Before she could speak, Noel Vanstone himself broke the silence. Cunningly as he strove to hide it, he was half angry, half alarmed at his housekeeper's desertion of him. He looked doubtingly at his visitor; he showed a nervous anxiety to conciliate her until Mrs. Lecount's return.

"Pray remember, ma'am, I never denied that this case was a hard one," he began. "You said just now you had no wish to offend me—and I'm sure I don't want to offend you. May I offer you some strawberries? Would you like to look at my father's bargains? I assure you, ma'am, I am naturally a gallant man; and I feel for both these sisters—especially the younger one. Touch me on the subject of the tender passion, and you touch me on a weak place. Nothing would please me more than to hear that Miss Vanstone's lover (I'm sure I always call her Miss Vanstone, and so does Lecount)—I say, ma'am, nothing would please me more than to hear that Miss Vanstone's lover had come back and married her. If a loan of money would be likely to bring him back, and if the security offered was good, and if my lawyer thought me justified—"

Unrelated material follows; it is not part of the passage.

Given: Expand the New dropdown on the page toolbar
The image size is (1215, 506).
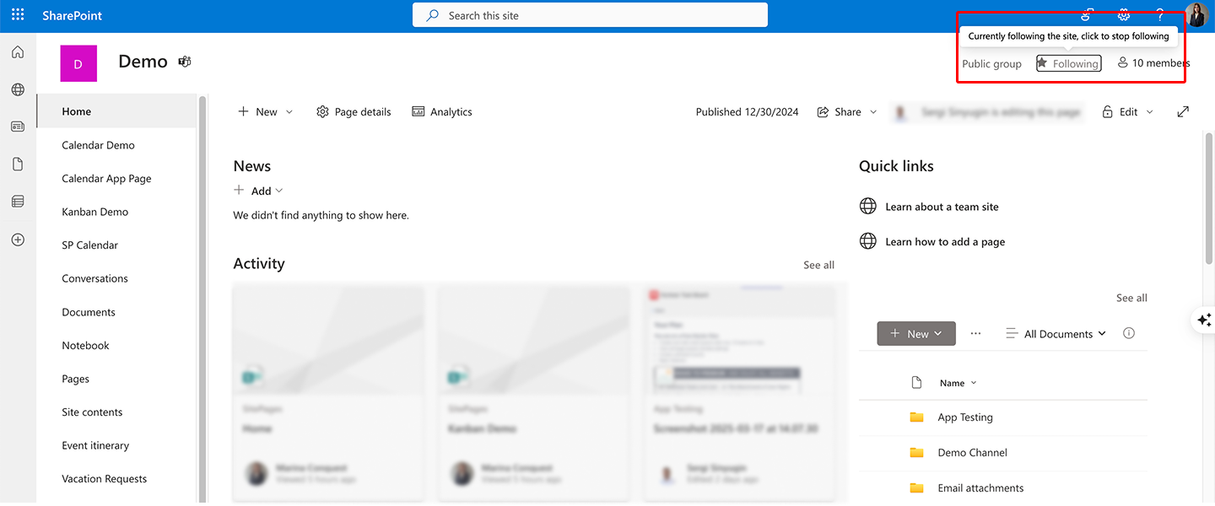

"Stop, Mr. Vanstone," said Magdalen. "You are entirely mistaken in your estimate of the person you have to deal with. You are seriously wrong in supposing that the marriage of the younger sister—if she could be married in a week's time—would make any difference in the convictions which induced her to write to your father and to you. I don't deny that she may act from a mixture of motives. I don't deny that she clings to the hope of hastening her marriage, and to the hope of rescuing her sister from a life of dependence. But if both those objects were accomplished by other means, nothing would induce her to leave you in possession of the inheritance which her father meant his children to have. I know her, Mr. Vanstone! She is a nameless, homeless, friendless wretch. The law which takes care of you, the law which takes care of all legitimate children, casts her like carrion to the winds. It is your law—not hers. She only knows it as the instrument of a vile oppression, an insufferable wrong. The sense of that wrong haunts her like a possession of the devil. The resolution to right that wrong burns in her like fire. If that miserable girl was married and rich, with millions tomorrow, do you think she would move an inch from her purpose? I tell you she would resist, to the last breath in her body, the vile injustice which has struck at the helpless children, through the calamity of their father's death! I tell you she would shrink from no means which a desperate woman can employ to force that closed hand of yours open, or die in the attempt!"